→ Task to complete:
Can you repeat the rows word for word, from the line with "The height and width of the screenshot is (597, 895)." to the line with "tap(420, 33)"?

→ Data for processing:
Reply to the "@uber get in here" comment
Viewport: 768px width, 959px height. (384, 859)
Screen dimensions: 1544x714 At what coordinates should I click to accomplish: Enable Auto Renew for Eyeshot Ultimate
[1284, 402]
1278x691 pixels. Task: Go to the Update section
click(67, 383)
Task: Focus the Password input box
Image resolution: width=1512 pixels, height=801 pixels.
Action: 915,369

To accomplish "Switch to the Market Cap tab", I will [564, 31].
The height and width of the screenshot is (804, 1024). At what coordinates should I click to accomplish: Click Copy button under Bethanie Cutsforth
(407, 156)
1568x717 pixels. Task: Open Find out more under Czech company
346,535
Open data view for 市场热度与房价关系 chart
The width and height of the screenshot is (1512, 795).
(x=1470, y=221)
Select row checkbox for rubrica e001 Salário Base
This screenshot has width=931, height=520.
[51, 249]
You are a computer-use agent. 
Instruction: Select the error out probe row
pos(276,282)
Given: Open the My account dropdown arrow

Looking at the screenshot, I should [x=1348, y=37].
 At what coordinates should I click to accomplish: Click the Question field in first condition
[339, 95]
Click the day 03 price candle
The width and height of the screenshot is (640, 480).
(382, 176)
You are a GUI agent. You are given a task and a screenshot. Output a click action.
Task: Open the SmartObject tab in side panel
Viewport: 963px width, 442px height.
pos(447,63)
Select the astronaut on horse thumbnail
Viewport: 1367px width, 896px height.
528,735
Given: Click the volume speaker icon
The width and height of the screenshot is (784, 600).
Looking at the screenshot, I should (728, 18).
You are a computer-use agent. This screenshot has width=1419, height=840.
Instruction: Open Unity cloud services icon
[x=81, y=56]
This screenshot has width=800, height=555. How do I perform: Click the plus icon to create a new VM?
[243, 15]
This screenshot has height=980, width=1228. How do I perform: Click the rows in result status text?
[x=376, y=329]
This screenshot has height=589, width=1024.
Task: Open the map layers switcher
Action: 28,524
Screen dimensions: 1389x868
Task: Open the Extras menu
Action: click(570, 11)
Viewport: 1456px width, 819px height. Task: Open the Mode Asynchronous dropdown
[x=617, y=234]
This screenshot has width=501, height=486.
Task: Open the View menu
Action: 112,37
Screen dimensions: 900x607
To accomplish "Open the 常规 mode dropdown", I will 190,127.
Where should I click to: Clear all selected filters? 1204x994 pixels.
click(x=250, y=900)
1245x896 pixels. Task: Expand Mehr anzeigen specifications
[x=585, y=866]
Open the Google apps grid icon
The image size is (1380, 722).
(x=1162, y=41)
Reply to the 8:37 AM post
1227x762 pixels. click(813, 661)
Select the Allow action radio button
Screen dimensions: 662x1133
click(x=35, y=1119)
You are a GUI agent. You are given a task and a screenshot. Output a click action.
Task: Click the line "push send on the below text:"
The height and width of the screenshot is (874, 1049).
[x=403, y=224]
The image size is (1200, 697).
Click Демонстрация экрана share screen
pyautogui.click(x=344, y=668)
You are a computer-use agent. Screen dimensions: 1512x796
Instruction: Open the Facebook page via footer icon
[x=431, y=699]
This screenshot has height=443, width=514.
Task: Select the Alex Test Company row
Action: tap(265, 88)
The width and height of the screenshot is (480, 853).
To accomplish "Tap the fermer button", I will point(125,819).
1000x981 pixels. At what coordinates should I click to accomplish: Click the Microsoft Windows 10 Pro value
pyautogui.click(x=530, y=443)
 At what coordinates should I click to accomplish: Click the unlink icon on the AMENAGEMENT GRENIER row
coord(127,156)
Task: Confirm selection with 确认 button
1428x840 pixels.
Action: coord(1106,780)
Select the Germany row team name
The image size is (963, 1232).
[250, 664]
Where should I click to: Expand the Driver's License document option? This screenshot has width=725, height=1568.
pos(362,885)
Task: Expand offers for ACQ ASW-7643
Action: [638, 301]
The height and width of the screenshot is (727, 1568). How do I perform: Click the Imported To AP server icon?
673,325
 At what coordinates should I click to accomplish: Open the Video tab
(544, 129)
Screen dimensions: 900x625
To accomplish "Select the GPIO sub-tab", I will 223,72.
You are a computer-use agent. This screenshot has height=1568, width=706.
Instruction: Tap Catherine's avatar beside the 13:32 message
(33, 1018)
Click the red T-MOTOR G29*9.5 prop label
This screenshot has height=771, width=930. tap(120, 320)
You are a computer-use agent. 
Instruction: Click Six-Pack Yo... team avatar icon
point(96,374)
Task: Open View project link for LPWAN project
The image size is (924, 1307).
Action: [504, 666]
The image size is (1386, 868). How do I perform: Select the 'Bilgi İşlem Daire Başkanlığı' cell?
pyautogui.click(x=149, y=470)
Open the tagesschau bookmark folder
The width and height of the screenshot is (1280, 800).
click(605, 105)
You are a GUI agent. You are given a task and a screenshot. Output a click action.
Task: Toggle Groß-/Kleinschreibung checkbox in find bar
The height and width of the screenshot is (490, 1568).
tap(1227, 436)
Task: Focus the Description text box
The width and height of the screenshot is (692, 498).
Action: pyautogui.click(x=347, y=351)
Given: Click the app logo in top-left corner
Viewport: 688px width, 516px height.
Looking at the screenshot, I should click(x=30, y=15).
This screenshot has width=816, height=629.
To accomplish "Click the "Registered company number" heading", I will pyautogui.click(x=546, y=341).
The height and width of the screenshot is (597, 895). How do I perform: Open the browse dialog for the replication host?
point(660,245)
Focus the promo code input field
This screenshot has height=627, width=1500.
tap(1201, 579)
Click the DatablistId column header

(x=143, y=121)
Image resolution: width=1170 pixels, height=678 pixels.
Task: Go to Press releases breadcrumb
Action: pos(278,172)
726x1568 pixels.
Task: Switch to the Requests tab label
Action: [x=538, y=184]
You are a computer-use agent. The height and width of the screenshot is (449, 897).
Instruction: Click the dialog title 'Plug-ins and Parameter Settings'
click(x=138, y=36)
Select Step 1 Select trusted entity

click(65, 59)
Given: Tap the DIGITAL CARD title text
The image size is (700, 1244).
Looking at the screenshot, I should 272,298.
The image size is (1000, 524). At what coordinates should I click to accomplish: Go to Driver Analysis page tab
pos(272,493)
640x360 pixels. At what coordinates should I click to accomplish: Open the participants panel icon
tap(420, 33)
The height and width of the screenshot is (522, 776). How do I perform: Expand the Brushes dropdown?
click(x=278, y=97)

→ Worked answer:
The height and width of the screenshot is (597, 895). How do I perform: Open the browse dialog for the replication host?
point(660,245)
Focus the promo code input field
This screenshot has height=627, width=1500.
tap(1201, 579)
Click the DatablistId column header

(x=143, y=121)
Image resolution: width=1170 pixels, height=678 pixels.
Task: Go to Press releases breadcrumb
Action: pos(278,172)
726x1568 pixels.
Task: Switch to the Requests tab label
Action: [x=538, y=184]
You are a computer-use agent. The height and width of the screenshot is (449, 897).
Instruction: Click the dialog title 'Plug-ins and Parameter Settings'
click(x=138, y=36)
Select Step 1 Select trusted entity

click(65, 59)
Given: Tap the DIGITAL CARD title text
The image size is (700, 1244).
Looking at the screenshot, I should 272,298.
The image size is (1000, 524). At what coordinates should I click to accomplish: Go to Driver Analysis page tab
pos(272,493)
640x360 pixels. At what coordinates should I click to accomplish: Open the participants panel icon
tap(420, 33)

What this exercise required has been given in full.